いまさらスキー技術の向上も望めないので、ワカンでポクポク、ドタドタ歩くだけですが・・・
 素敵なスノボーも揃えられたようで、雪山のレポ 楽しみにしています。
【2008/11/29 12:37】 URL | 俄歩人 #- [ 編集]

すてき!
俄歩人さん、おはようございます。

真っ青な空に白い樹氷、雪を被った赤いウメモドキv-343、どれもみんなステキ。
popoは、雪山には行けません。
冬山の知識も知恵もないので、安全な山や時季にしかいけませんので、雪山の山行を見せていただけて嬉しいです。

冷たく張り詰めた冬の空気感、良いですね。
雷岩の樹氷など、ワクワク、ドキドキです。

「森のくまさん」、本当にびっくりv-405しました。
まんま、ですものね。

【2008/12/06 10:36】 URL | popo #- [ 編集]

PoPoさん、こんにちは
 山はやはり季節の変わり目が趣がありますね。
PoPoさんの庭もきっとそうでしょう。 移ろいゆく風情、新しい気付きや名残りが心をうごかすように・・・。
 熊だ と思い込んだ途端、シマッタ!と本当におもいましたよ。動けないものですね。
現実にならないよう気をつけます。

 また春の妖精たちが眼を覚ます頃、ご家族皆さんでの山歩きに期待しています。コメント有難うございました。
【2008/12/06 11:32】 URL | 俄歩人 #- [ 編集]

はじめまして
ある日森の中・・・熊さんに出会った・・・♪
この写真!本当に熊に見えました!
本当に熊じゃなくて良かったですね^^

私は、まさかの上高地の木道で小熊に遭遇したことがあります!
まるでぬいぐるみのようにも見えた小熊がいたと言うことは
近くに親熊もいたということらしく・・・おぉ~怖い!

大菩薩はまだ山登りしてないころに興味だけで峠まで登ったことがあります。
【2008/12/10 21:15】 URL | カルネ #VhNaT.1s [ 編集]

カルネさん、こんばんは
 初冬の大菩薩、山歩きを楽しむ条件としては恵まれた一日でした。
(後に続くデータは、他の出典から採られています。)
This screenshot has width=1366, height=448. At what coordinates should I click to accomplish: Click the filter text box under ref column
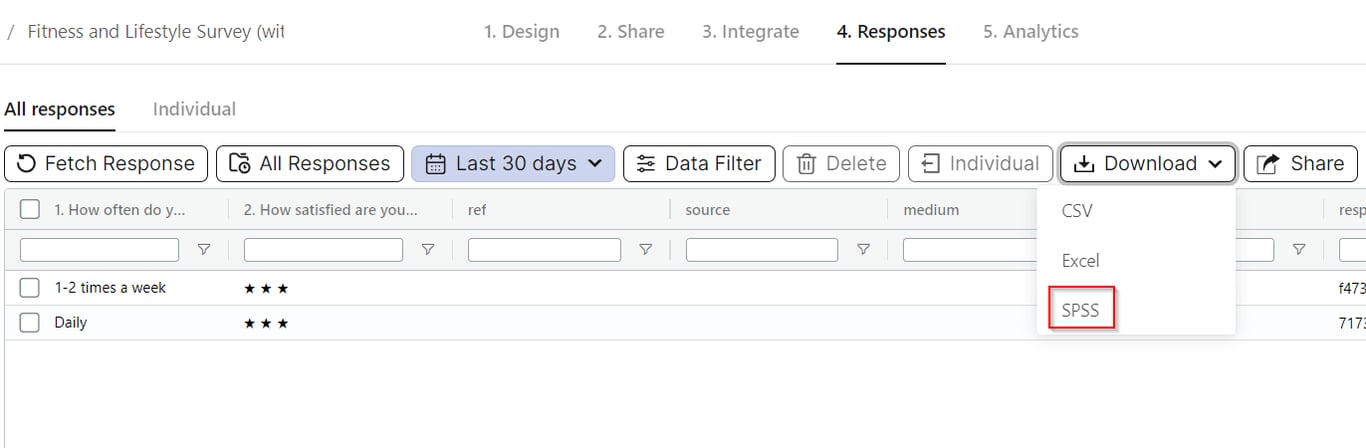coord(544,250)
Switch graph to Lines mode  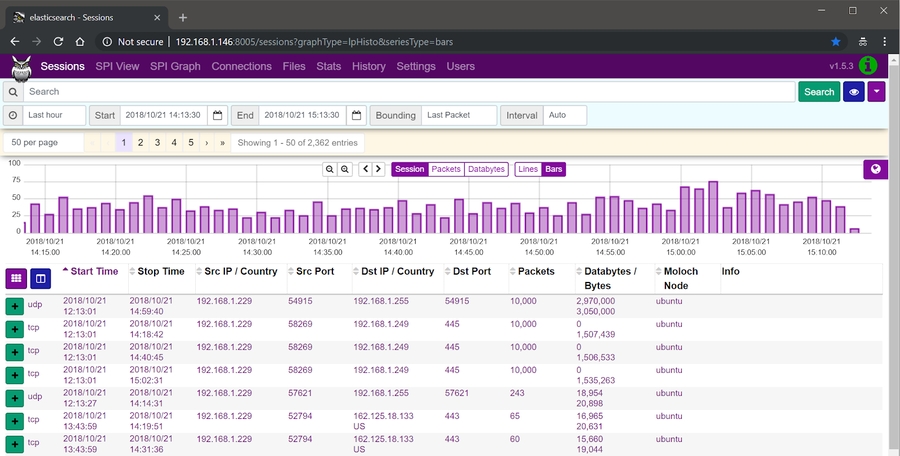(x=528, y=169)
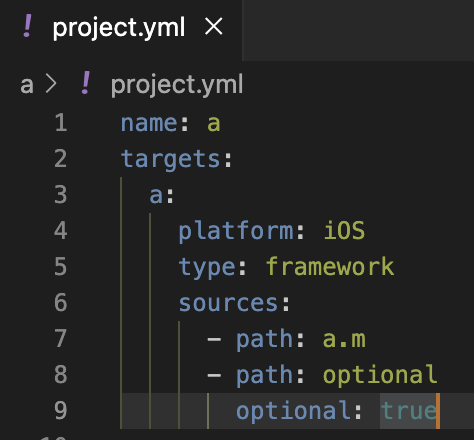Click the 'a.m' path value

click(344, 339)
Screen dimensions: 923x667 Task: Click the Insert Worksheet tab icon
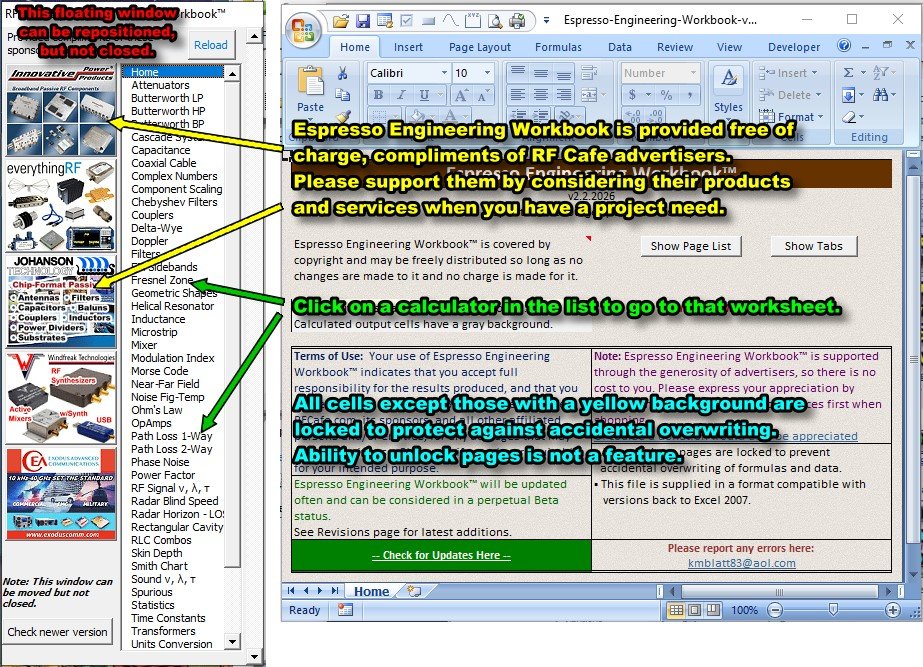[414, 591]
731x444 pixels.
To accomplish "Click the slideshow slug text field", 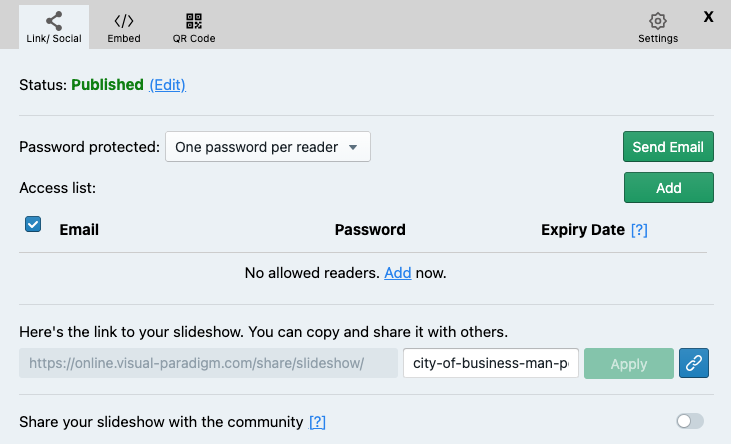I will pos(489,363).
私の写真は山行記録のためのものでコンパクトデジカメですので とてもとてもカルネさんのような詩情豊かな一枚を という技術も道具もありません。

 コメントありがとうございました。 
 これからも絵画的なものはより幻想的に・・・、透明感あるものはより澄んだカットを・・・
カルネ流映像詩を楽しみにしております。